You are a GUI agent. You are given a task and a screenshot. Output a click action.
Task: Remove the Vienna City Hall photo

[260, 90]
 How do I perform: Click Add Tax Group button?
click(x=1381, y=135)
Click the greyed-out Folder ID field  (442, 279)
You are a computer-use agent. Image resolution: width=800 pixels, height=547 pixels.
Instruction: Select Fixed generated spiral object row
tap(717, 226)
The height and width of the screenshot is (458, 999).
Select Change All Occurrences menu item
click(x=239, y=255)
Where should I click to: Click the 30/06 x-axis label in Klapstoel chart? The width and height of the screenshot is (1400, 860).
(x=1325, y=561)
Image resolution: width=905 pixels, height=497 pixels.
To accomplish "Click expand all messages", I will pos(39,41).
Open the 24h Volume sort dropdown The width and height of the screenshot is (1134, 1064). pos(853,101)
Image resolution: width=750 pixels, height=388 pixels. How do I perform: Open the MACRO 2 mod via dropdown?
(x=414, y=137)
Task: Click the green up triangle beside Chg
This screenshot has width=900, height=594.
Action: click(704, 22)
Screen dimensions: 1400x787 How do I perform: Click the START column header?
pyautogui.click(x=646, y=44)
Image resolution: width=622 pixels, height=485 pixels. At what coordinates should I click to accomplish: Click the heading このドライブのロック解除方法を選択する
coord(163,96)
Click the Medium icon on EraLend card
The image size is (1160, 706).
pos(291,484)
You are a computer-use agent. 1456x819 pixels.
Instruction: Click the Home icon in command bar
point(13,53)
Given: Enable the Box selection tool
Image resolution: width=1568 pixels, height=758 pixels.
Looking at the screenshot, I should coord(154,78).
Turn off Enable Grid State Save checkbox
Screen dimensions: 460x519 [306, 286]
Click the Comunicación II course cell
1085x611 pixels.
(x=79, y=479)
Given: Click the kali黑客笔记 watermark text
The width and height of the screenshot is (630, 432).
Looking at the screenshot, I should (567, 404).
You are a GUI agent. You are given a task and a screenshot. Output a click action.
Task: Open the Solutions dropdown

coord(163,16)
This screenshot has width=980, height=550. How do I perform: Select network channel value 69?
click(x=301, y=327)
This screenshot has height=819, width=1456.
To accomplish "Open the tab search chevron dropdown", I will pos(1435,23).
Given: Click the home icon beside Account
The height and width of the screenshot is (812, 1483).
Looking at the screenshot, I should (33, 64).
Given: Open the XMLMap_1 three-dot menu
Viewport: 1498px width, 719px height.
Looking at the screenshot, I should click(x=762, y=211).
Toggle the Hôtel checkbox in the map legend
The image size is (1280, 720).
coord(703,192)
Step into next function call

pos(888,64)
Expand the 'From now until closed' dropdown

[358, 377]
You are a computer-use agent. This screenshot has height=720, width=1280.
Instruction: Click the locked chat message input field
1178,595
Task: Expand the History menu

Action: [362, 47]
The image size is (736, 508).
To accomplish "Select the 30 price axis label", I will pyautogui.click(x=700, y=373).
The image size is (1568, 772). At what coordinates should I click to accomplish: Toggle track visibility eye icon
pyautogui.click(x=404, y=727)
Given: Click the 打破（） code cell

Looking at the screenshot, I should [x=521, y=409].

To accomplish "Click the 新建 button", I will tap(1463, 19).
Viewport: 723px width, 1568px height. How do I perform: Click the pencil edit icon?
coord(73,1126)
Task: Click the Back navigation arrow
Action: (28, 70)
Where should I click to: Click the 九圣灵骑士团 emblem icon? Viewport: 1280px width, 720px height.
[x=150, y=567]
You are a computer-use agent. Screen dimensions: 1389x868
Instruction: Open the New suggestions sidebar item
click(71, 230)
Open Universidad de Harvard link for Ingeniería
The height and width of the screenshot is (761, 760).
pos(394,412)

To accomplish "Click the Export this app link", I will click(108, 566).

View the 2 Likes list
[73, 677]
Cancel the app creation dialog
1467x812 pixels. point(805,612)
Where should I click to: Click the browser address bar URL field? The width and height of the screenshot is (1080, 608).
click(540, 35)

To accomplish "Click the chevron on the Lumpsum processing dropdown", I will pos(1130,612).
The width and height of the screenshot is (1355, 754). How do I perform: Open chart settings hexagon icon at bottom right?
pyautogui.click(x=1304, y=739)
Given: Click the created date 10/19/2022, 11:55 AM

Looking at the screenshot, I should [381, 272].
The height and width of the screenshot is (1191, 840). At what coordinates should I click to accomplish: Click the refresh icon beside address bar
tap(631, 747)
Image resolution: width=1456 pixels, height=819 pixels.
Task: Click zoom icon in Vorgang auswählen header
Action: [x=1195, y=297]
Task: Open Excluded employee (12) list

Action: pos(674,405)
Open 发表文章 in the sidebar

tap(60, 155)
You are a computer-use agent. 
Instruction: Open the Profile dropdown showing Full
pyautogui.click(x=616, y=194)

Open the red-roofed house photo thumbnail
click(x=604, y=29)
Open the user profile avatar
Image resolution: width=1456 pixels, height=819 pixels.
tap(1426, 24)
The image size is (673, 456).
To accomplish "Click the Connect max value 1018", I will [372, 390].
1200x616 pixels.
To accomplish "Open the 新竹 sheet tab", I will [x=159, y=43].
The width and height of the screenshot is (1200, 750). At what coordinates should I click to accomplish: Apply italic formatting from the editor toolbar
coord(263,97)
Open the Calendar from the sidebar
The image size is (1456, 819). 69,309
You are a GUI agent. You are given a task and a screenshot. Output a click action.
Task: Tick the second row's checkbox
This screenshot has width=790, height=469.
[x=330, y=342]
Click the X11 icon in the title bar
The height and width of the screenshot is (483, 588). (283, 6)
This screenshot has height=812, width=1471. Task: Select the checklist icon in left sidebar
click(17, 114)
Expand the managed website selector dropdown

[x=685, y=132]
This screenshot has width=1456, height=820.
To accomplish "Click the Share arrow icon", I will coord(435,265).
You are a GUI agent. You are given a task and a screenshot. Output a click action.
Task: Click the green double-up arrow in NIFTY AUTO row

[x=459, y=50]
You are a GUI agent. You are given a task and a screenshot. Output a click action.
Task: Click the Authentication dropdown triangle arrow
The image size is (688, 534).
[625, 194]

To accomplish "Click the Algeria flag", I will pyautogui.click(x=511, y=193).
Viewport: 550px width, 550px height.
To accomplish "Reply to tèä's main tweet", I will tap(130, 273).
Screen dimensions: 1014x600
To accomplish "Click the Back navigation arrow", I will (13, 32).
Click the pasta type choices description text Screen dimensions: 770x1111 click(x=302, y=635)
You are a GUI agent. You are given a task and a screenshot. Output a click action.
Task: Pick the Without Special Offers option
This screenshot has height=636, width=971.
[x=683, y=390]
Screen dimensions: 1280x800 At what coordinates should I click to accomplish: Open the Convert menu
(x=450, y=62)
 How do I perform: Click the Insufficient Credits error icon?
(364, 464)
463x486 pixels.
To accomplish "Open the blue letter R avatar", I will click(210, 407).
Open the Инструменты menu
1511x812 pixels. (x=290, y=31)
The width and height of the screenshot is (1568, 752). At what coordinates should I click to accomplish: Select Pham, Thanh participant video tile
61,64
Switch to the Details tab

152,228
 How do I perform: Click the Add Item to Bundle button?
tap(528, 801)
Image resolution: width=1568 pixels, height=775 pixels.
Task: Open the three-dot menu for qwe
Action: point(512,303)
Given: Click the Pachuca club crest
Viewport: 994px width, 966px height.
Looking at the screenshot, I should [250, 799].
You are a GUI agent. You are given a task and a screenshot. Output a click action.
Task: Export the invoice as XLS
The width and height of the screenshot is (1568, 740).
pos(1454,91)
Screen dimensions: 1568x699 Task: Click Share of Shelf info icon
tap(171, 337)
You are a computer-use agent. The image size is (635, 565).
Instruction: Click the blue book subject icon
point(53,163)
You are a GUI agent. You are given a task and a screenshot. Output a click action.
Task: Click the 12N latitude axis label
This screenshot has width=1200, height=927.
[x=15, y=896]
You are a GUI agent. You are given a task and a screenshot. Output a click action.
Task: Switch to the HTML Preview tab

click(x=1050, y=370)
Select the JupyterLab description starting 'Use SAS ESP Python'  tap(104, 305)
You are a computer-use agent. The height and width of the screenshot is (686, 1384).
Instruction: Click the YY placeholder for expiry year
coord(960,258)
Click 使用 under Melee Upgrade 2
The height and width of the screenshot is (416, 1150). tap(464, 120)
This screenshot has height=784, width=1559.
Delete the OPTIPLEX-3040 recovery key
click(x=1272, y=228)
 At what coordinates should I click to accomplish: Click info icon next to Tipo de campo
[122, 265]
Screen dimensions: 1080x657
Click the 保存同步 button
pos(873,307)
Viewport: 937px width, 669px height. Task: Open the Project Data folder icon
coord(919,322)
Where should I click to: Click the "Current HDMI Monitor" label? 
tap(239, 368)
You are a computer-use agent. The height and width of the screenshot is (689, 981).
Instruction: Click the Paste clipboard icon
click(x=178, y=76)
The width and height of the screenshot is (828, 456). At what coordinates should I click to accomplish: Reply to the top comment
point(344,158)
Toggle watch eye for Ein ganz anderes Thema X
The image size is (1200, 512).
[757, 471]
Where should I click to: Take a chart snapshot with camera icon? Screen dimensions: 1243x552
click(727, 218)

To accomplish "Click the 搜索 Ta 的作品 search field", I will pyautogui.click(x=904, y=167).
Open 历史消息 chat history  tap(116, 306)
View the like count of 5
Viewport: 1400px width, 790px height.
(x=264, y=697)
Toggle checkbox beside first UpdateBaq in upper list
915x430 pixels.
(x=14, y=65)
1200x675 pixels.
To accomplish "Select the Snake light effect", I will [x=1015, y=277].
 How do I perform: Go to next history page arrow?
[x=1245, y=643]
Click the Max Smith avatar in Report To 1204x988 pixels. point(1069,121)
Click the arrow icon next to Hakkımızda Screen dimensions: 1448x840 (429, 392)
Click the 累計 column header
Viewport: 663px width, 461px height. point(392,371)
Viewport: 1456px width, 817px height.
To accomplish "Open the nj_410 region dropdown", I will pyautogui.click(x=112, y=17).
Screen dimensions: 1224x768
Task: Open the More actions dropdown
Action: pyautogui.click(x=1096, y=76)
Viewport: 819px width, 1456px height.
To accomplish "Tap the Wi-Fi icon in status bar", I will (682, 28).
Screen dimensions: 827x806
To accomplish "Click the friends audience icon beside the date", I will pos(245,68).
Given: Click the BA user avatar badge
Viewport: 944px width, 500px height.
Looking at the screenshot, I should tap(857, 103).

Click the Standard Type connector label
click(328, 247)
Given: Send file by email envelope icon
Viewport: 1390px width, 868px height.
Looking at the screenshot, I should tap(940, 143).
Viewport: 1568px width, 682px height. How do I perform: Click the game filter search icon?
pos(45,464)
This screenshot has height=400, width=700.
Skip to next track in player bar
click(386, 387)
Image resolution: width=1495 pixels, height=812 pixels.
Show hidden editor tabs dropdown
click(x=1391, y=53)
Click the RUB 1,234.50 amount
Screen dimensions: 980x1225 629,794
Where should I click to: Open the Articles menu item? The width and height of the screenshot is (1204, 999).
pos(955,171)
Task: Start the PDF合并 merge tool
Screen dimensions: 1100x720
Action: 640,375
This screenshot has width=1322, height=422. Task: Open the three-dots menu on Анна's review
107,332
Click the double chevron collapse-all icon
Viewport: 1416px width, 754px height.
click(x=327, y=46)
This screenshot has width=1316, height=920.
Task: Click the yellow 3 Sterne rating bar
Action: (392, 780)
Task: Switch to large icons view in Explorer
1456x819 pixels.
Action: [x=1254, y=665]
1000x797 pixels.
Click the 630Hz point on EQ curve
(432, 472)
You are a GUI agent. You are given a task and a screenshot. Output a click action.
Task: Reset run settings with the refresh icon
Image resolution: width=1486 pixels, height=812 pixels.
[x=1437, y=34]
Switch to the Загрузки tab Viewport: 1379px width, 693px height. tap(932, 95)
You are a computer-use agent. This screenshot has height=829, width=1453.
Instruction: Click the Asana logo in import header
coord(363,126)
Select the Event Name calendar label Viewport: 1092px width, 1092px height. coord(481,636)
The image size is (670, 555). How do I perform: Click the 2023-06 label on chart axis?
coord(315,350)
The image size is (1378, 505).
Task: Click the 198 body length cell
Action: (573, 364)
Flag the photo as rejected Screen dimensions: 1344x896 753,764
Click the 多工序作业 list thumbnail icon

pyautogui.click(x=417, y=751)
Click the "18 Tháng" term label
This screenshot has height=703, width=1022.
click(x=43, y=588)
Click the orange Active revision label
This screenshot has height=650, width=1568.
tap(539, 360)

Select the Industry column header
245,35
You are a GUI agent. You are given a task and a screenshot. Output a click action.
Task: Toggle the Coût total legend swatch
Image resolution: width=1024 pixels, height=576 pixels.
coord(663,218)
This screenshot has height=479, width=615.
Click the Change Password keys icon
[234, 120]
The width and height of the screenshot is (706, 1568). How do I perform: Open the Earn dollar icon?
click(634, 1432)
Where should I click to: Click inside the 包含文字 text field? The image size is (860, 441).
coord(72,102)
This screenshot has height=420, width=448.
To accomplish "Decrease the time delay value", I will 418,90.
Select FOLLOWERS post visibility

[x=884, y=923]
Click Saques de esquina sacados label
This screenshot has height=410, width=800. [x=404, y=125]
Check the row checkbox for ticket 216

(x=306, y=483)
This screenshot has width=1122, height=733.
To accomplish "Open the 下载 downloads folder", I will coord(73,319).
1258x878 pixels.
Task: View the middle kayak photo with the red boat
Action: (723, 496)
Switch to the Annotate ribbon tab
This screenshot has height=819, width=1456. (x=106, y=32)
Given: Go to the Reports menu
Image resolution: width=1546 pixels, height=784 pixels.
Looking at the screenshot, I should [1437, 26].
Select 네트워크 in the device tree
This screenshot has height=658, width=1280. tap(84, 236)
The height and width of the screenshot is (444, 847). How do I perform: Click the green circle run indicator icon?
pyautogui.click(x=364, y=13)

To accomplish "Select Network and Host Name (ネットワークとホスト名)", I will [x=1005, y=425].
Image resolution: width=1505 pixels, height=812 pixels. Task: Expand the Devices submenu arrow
▬▬▬
List every line of the material above that contains the string "navigation", treating uppercase and lowercase letters as different.

### [Result of this task]
Task: Click the Back navigation arrow
To accomplish "Click the Back navigation arrow", I will (13, 32).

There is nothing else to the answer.